Re: [rules-users] fact granularity, performance, and other questions

2009-05-27 Thread Ingomar Otter

David,
>- Does the order of the conditions in a rule affect performance, the
>execution order, or the structure of the Rete network?
Yes, quite a lot has been written about this. The drools documentation  
has a few paragraphs with good heuristics...
 A popular read seems to be this paper, which provides good insight  
into RETE performance aspects:


"Production Matching for Large Learning Systems (Rete/UL)"
by Robert B. Doorenbos
PhD thesis, Carnegie Mellon University, January 31, 1995



>- Does the order the facts are inserted into a stateless session (as
> a list via the CommandFactory.newInsertElements) affect performance  
at

>all?
All I can say that this is true (it has impact) for statefull  
sessions. The deal here is how often the agenda may get changed while  
inserting objects.

I have no experience with stateless sessions and I hope others do;-)

>- Should each field in a message be a fact? (more info on my message
>below)  What fact granularity have you settled on in your usage and
>why?
I would suggest to start with a model which is most natural to your  
rules (with the lowest WTF factor) and take it from there.


I assume that you need to correlate information from all segments of a  
message?
I would stay well clear from your option 3 (eval()) - just because I  
always do ;-)
Eval() simply defies RETE optimizations so it can be very sensitive to  
both number of facts and number of rules (using eval).


If you know the field IDs (which I assume you would, using an EDI  
formant) -  I would see whether you can avoid the field facts and turn  
them into slots (attributes) instead.
But not to the extend you outline in #2, that seems to be too awkward.  
If you have buy another server ;-)



>what did you determine the best approach to be?
I am pretty sure that there is no generic "best approach".
I would proceed trying to understand the nature of the rules (are they  
regular, ie following the same scheme, can they be generated?) and the  
data and create
regression performance test-suite ASAP to monitor performance during  
development.


In our application we for example have analyzed bottlenecks and found  
that (no surprise) accessing properties like facta.factb.value is  
slower compared to facta.facbtValue  - that's in 4.07 - due to the  
different mechanism the value is obtained. From there we have added  
about three of these "shortcut accessors". However we have first  
focused on optimizing the rules themself to avoid excessive matching  
in the first place so there was no need for us to flatten our entire  
model.



my 0.02EUR
 -- Ingomar

Am 28.05.2009 um 02:17 schrieb David Zeigler:


Hi,
I could use some experienced guidance.  I'm in the process of
evaluating Drools for use of using in a real-time transactional
environment to process about 3000 messages/second.  I realize a lot of
this depends on the type and quantity of rules, hardware, etc.  I'm
curious what steps others have taken to improve performance and if
there are any recommendations for my case detailed below.

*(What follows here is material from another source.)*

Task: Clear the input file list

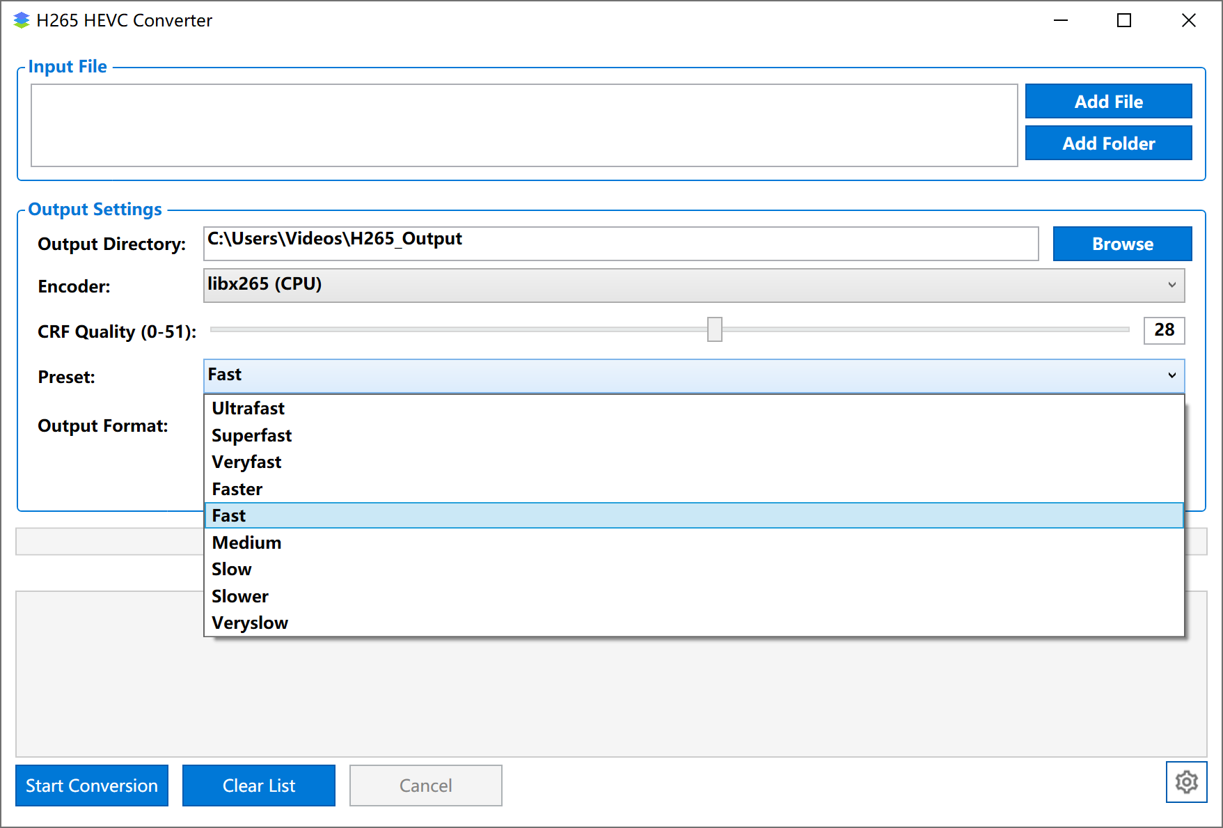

A few specific questions I have are:
- Should each field in a message be a fact? (more info on my message
below)  What fact granularity have you settled on in your usage and
why?
- Does the order of the conditions in a rule affect performance, the
execution order, or the structure of the Rete network?
- Does the order the facts are inserted into a stateless session (as
a list via the CommandFactory.newInsertElements) affect performance at
all?

The message is an EDI format and will typically have anywhere from 80
to 200 fields, potentially more.  The message is divided into
transactions, then segments, then fields.  We have an object model
that represents the message.  We're using a stateless session and most
of the rules will modify fields or add fields and segments based on
the values of other fields.  Currently, I flatten the object model
into a List containing the message, transactions, segments, and each
field, and then insert the list into the stateless session and fire.
I'm avoiding sequential mode for now until we have a better idea of
our requirements.

Here's a simplified example of what I'm doing now (using json-esque
syntax instead of the EDI format).
message {
 segment {
   SG:header
   A0:agents
 }
 segment {
   SG:agent
   A1:000
   A2:JAMES
   A3:BOND
 }
 segment {
   SG:agent
   A1:86
   A2:MAXWELL
   A3:SMART
 }
}

Each field has an id and a value.  For this message, I would insert 14
facts:  the message object, 3 segments objects, and 10 field objects.

rule "set James Bond's A1 to 007"
when
 $a1 : Field(id == "A1",  value != "007")
 Field(id == "A2",  value == "JAMES")
 Field(id == "A3",  value == "BOND")
then
 $a1.setValue("007");
 update($a1);
end

A relatively more complicated, but typical rule would be "set James
Bond's A1 to 007 iff he's the second agent in the message and one of
the other agents' first names does not contain AUSTIN and an agency
segment exists"

The above example a

[rules-users] fact granularity, performance, and other questions

2009-05-27 Thread David Zeigler
Hi,
I could use some experienced guidance.  I'm in the process of
evaluating Drools for use of using in a real-time transactional
environment to process about 3000 messages/second.  I realize a lot of
this depends on the type and quantity of rules, hardware, etc.  I'm
curious what steps others have taken to improve performance and if
there are any recommendations for my case detailed below.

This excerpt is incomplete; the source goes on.